As National Pollinator Outreach Coordinator at The Xerces Society for Invertebrate Conservation, Eric Mader works to raise awareness of native pollinator conservation techniques among growers and government agencies. He is also an Assistant Professor of Extension at the University of Minnesota’s Department of Entomology. His previous work includes commercial beekeeping and crop consulting for the native seed industry. Eric maintains a unique menagerie of bees, including honey bees and several species of leafcutter and mason bees. His beekeeping interests include alternative hive and nest systems, urban beekeeping, and selective breeding.
Marla Spivak is Professor and Extension Entomologist at the University of Minnesota. Her interest in bees and beekeeping was kindled while working for a commercial beekeeper when she was 18. Her PhD, obtained at the University of Kansas, involved a two-year study of the ecology of Africanized bees in Costa Rica. Her current research goals are to protect the health of bee pollinators and to promote sustainable beekeeping practices. Her combined research, teaching, and extension appointment allows her to explore basic questions related to honey bee behavioral ecology, neuroethology, and mechanisms of disease resistance and to translate results directly to students, beekeepers, and the public. Her current research focuses on the antimicrobial activity and benefits of propolis (plant-derived resins that bees collect and apply as caulk within their nest cavities) on diseases and the immune systems of honey bees. She is grateful to her graduate students, who encouraged her to promote studies of native bee pollinators, and in so doing, to promote the ecology, health, and aesthetics of urban and rural landscapes.
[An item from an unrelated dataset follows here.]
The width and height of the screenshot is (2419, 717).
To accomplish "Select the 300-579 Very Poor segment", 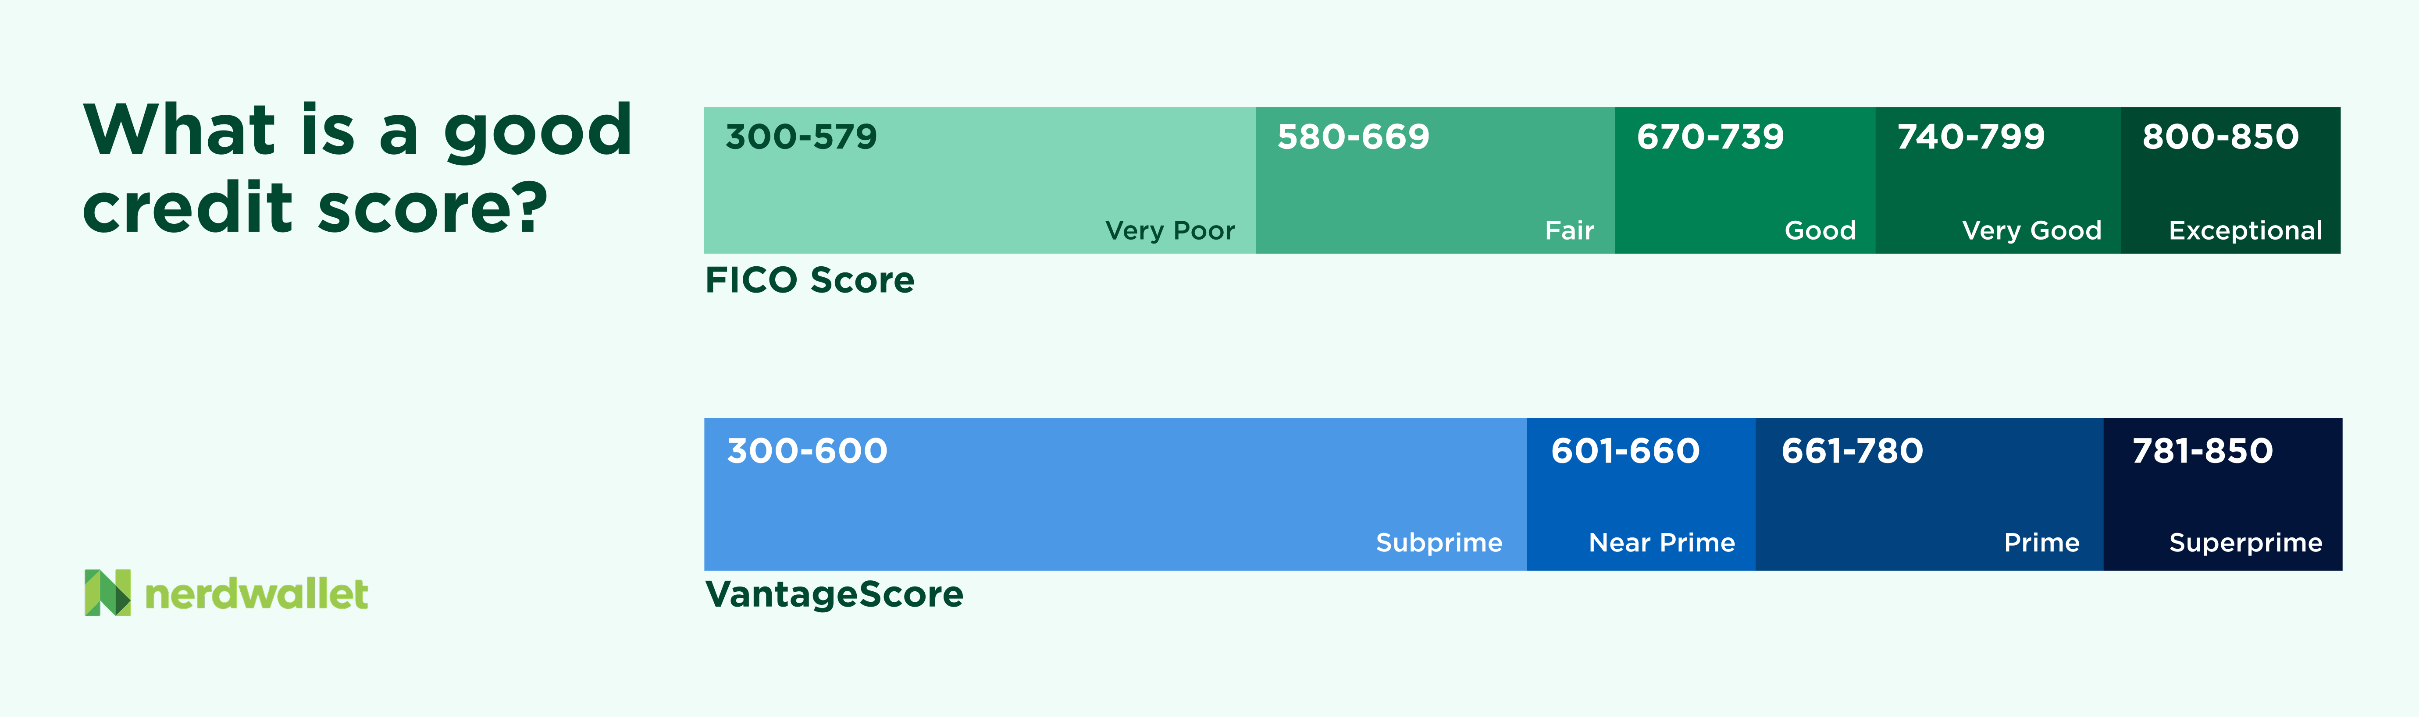I will [978, 180].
Elaine Evans is a bee biologist and conservationist working to promote healthy native bee populations. She completed her MS in entomology at the University of Minnesota, where she studied the impact of floral resource competition between honey bees and bumble bees. She also studied tomato and cranberry pollination and established a bumble bee-rearing program at the University of Minnesota’s Bee Lab. Elaine is the co-author of Befriending Bumble Bees: A Guide to Raising Local Bumble Bees. She currently works as a Conservation Consultant with The Xerces Society for Invertebrate Conservation, where she has created field guides for threatened bumble bees and co-authored a review of the population status of three species of imperiled North American bumble bees.